Dam haji adalah denda yang wajib dibayar oleh jemaah haji karena melanggar larangan haji atau meninggalkan kewajiban haji. Selama ini ia seakan hadir sebagai kewajiban rutin: dibayar, diwakilkan, dan jarang dipertanyakan.
Padahal, dalam fiqih, dam haji bukan sekadar denda administratif. Ia adalah amanah religius yang menuntut ketepatan: jenis hewan, lokasi penyembelihan, dan distribusi kepada yang berhak. Setiap rupiah yang dibayarkan jamaah adalah titipan ibadah yang harus dikelola dengan amanah. Bukan sekadar biaya layanan.
Di lapangan, realitasnya tidak sesederhana itu. Menjelang keberangkatan, berbagai paket dam haji ditawarkan melalui beragam perantara. Jamaah umumnya hanya mengetahui nominal pembayaran. Tanpa mengetahui kejelasan harga riil hewan, biaya operasional, maupun distribusi hasil sembelihan.

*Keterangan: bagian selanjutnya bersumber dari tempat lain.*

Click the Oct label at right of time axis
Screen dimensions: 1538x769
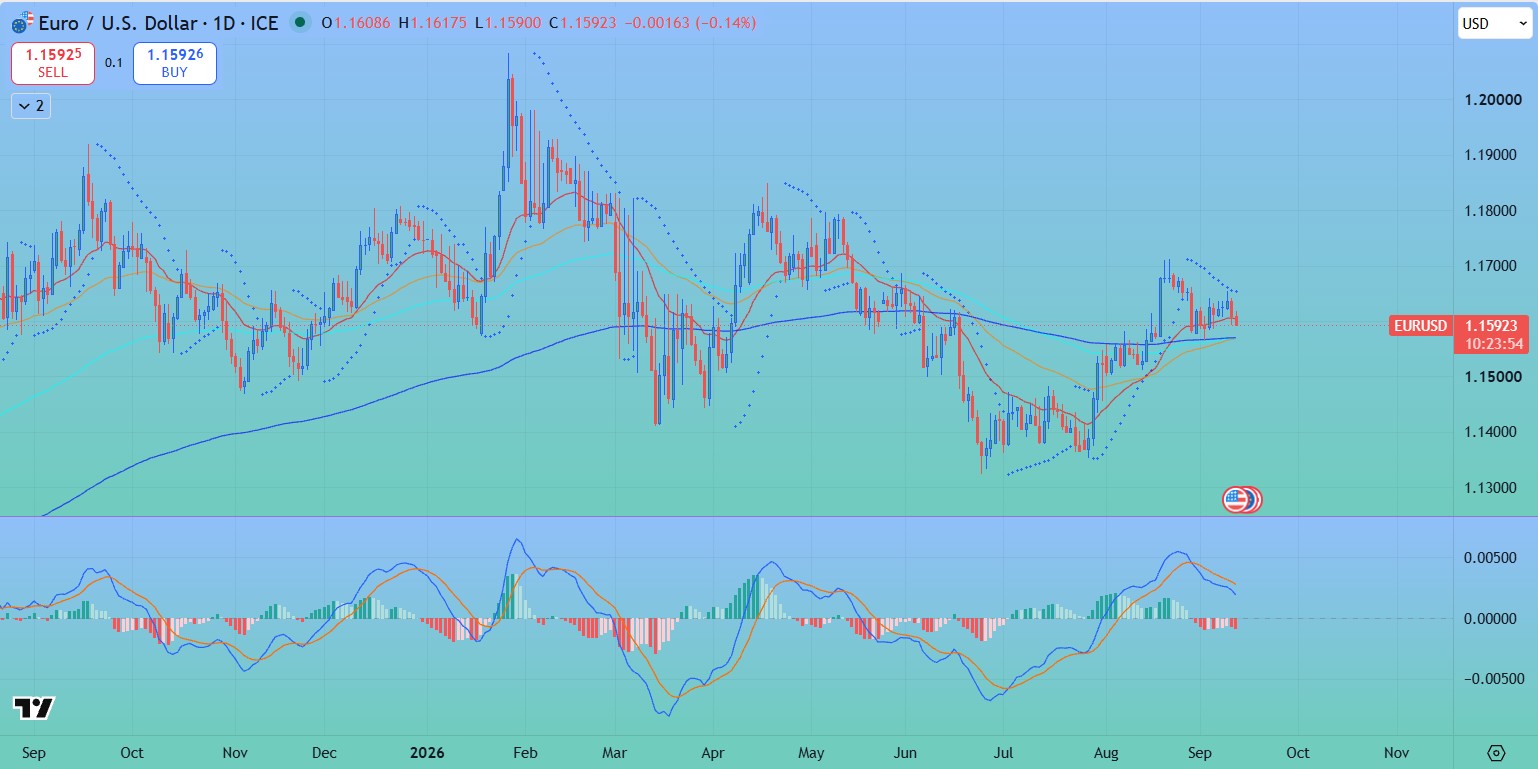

Transparansi menjadi samar, sementara kepercayaan dan dalil dalil agama dijadikan pondasi utama. Di sinilah ruang abu-abu terbuka.
Ketika ibadah dikemas sebagai paket layanan, selisih biaya jarang dijelaskan secara terbuka. Tanpa kejelasan akad, sulit membedakan mana yang murni amanah dan mana yang berpotensi menjadi kepentingan ekonomi kelompok atau personal. Syariat pun berisiko direduksi menjadi legitimasi formal: cukup dengan klaim “sudah dilaksanakan”, tanpa keterbukaan proses.
Di sisi lain, muncul wacana bahwa dam bisa dikelola di luar Tanah Haram, termasuk di Indonesia. Dengan pertimbangan kemaslahatan, terutama agar distribusi lebih tepat sasaran. Secara konseptual, ini membuka peluang perbaikan. Namun tanpa sistem yang transparan dan pengawasan yang kuat, opsi ini juga berpotensi hanya memindahkan masalah. Bukan menyelesaikannya.
Sementara itu, skala besar jamaah membuat pengelolaan kolektif menjadi keniscayaan. Tetapi justru karena itulah, standar akuntabilitas seharusnya lebih tinggi. Tanpa transparansi, jamaah semakin jauh dari ibadahnya sendiri: membayar tanpa mengetahui, mempercayakan tanpa bisa memverifikasi.
Jika potensi ini dibiarkan, maka kita tidak sedang menyederhanakan ibadah. Melainkan menormalisasi kaburnya batas antara amanah dan manipulasi. Sementara di sisi lain, syariat cukup dijadikan stempel, tapi substansinya diam-diam diperdagangkan.